I am parsing strings in an html page, and I can get multiple matches for specific strings. I am trying to identify when the strings come after a specific word(s) in the text so I can reject them.
For instance say I am trying to extract a phone # from a page. There may be a few but I don't want the one that comes after "Copyright". Since this can be constructed any way and since the #s I want will come before I wanted to do something like (realizing this is a totally imperfect phone # just using as example)
((Copyright|©)(*))?([0-9]\d{2,3}(-)[0-9]\d{2,3}(-)[0-9]\d{3,4})
I get the * is not the correct way to do wildcards but the larger question is how can I set this up so when capturing a phone # I also capture Copyright if it comes before it anywhere which would include:
Copyright 1972 Acme Corp 555-555-5555
and
Copyright held by Acme Corp
123 West Street
NY, NY 10019
Bla bla
questions call us at 555-555-5555
Ideally what I want to capture is 'Copyright' and '555-555-5555' w/o the wildcard text between.
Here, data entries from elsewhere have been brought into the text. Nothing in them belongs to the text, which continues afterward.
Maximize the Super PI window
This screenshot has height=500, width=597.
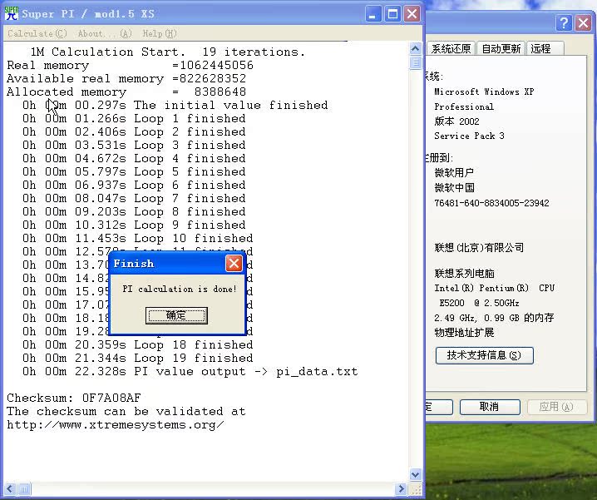pyautogui.click(x=391, y=13)
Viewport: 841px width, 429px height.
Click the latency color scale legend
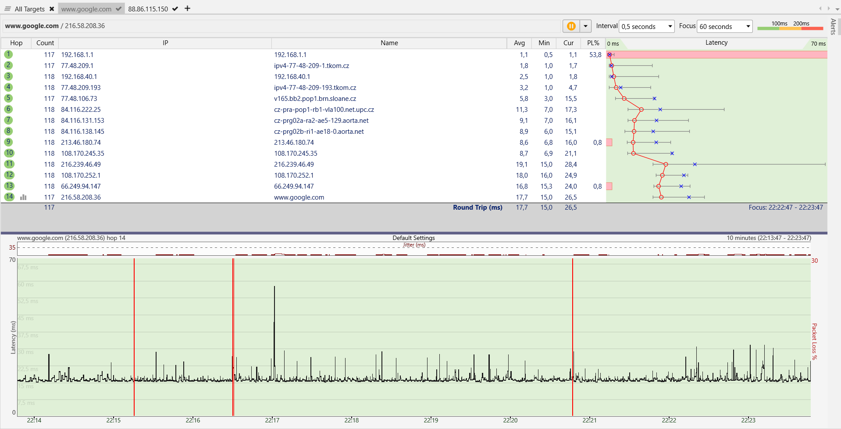pos(790,26)
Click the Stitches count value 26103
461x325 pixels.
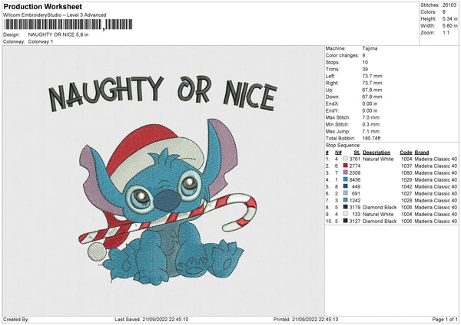(449, 4)
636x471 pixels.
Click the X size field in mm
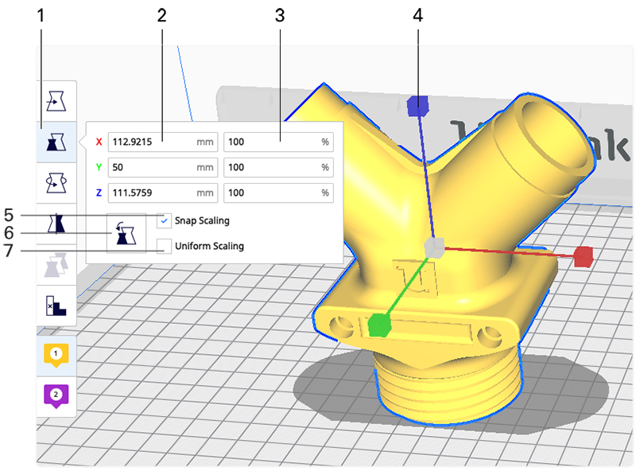[x=151, y=142]
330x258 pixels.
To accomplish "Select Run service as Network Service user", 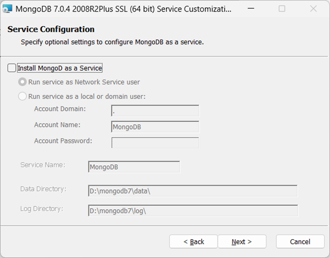I will 22,82.
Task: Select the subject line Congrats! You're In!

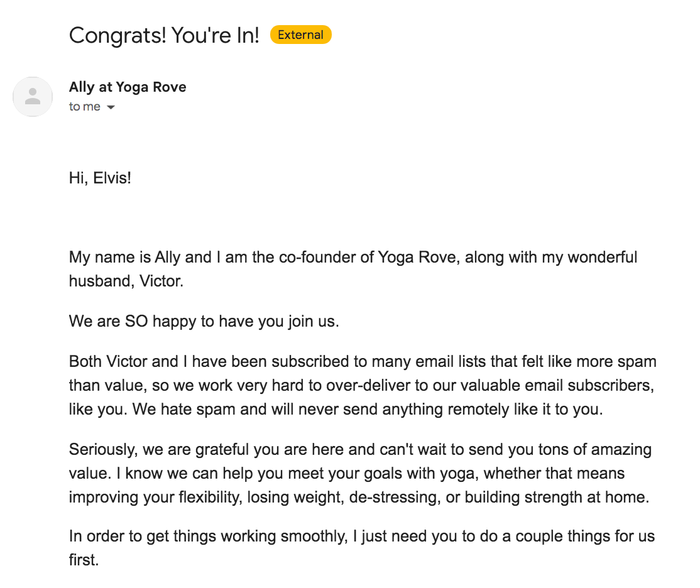Action: 165,36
This way any phone #s I capture with Copyright I can reject.
Somewhat OT I understand I could also do something like
(?P<Copyright>(Copyright|Trademark|©))(?P<Wildcard>(*))(?P<NUMBER>([0-9]\d{2,3}(-)[0-9]\d{2,3}(-)[0-9]\d{3,4}))
to make identification easier later on.
In any event my goal is the easiest way to identify after the fact a phone number that occurs at any point in the htmnl after the term copyright so I can reject it.